--- Extract ---
=== Begin Enclosure ===
3. All Yomim Tovim (festivals) are called “festivals for rejoicing.” Sukkos however, has the unique distinction of being “the season of our rejoicing,” for there is greater joy on Sukkos than on other festivals. The reason for this is that Sukkos is the festival that
immediately follows Yom Kippur [the four intervening days being a time for preparation for Sukkos — to build a Sukkah, acquire a Lulav and Esrog etc.]. On Yom Kippur, Jews are sealed for a good and sweet year in both spiritual and physical matters. Sukkos, which follows immediately after, is the revelation and celebration of the blessings bestowed on us on Yom Kippur. The blessings for the
entire year, including the other festivals, stem from Yom Kippur; and since Sukkos is the celebration and revelation of these blessings, it follows that the joy of the other festivals stems from the joy and celebration on Sukkos. This then is the reason why Sukkos alone among the festivals is called the “season of our rejoicing.”
=== End Enclosure ===
--- Record extracts ---
=== Begin Enclosure ===
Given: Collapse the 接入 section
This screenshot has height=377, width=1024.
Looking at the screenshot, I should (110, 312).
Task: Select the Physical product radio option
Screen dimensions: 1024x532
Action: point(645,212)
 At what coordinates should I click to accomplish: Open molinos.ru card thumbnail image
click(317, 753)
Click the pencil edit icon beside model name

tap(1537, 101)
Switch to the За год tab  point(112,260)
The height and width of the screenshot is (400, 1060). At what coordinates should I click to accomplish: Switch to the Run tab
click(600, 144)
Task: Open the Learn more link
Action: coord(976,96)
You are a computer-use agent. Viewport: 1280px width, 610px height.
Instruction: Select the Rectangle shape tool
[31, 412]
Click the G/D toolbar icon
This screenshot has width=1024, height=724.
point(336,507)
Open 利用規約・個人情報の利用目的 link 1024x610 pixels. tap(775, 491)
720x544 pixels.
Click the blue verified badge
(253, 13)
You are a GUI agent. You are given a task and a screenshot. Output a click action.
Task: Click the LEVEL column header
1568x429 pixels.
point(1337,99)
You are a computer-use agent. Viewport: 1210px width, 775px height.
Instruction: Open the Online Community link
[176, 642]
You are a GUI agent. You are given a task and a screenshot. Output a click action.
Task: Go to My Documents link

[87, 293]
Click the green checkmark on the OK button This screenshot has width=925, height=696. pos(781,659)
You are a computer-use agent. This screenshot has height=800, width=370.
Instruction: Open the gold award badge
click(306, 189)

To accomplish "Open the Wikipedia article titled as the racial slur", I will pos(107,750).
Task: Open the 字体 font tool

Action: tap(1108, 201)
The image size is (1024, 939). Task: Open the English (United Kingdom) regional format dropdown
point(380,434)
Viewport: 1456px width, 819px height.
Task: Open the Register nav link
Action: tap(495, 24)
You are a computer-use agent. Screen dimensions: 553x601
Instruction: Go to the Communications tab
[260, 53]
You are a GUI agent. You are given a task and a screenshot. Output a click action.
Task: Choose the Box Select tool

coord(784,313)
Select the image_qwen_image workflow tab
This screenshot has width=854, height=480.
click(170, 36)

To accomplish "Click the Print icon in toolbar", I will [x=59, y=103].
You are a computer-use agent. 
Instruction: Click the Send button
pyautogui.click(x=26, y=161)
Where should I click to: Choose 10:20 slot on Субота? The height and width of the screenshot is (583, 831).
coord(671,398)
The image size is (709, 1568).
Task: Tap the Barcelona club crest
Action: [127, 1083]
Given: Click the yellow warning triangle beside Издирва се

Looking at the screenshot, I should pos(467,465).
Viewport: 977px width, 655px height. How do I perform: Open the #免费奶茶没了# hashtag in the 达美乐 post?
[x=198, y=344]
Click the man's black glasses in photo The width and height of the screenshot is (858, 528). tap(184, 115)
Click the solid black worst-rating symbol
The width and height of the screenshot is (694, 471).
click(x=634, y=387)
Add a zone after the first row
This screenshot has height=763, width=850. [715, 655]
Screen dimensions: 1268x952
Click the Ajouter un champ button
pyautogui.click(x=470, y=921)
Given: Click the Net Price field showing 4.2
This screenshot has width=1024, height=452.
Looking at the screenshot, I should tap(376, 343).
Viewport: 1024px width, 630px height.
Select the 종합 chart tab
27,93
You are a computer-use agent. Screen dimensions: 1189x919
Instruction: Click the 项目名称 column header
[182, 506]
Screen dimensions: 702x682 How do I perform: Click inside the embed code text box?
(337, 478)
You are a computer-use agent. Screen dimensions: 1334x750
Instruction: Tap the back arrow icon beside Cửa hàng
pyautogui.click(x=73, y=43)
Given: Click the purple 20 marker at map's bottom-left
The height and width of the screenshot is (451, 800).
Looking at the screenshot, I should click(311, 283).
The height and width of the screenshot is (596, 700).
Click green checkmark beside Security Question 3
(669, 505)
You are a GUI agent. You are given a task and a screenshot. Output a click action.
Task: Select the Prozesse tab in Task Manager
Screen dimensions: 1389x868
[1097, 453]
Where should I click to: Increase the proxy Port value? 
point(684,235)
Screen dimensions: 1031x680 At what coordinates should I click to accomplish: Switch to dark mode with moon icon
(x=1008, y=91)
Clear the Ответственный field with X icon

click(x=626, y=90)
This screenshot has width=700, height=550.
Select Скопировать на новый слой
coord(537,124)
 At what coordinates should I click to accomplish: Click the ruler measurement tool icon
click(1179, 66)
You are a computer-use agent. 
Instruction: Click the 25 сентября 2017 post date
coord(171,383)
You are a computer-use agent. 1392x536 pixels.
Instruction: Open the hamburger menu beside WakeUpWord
=== End Enclosure ===
Carry on the Sukkos passage from its last sentence. The rows have no connection to the Sukkos passage.

When Jews gather together on Sukkos, especially when some, or most of them, are guests, additional blessings are bestowed upon them. For our Sages have said: “Hospitality to guests is greater than welcoming the Divine Presence” — hospitality has a loftier effect than welcoming G-d Himself. For G-d derives great joy from Jews uniting together and loving each other in consonance with the command “Love your fellow as yourself” — to the extent that it finds concrete expression in simple hospitality. This effects blessings (additional to that bestowed on Yom Kippur and revealed on Sukkos) for a good and sweet year in all things.
Just as a Jew, because of his love for a fellow, gives of his own to a fellow Jew on Sukkos, so too, he gives from the good and sweet things he has received to a fellow Jew the entire year. This then effects additional blessings from G-d every day of the year, making it a good and sweet year, leading to the true good — the true and complete redemption through our righteous Mashiach.
The unity and peace between Jews even now, in exile, is the preparation to the coming of Mashiach, when he will take every Jew “with our youth, our elders, our sons and our daughters” to our Holy Land in the future redemption. Then, together with Mashiach, we will fulfill all the mitzvos, including those associated with Yom Tov — hospitality, and the dissemination of Judaism in general and Chassidus in particular. All these things however, we do even now, before the coming of our righteous Mashiach, with joy and a good heart.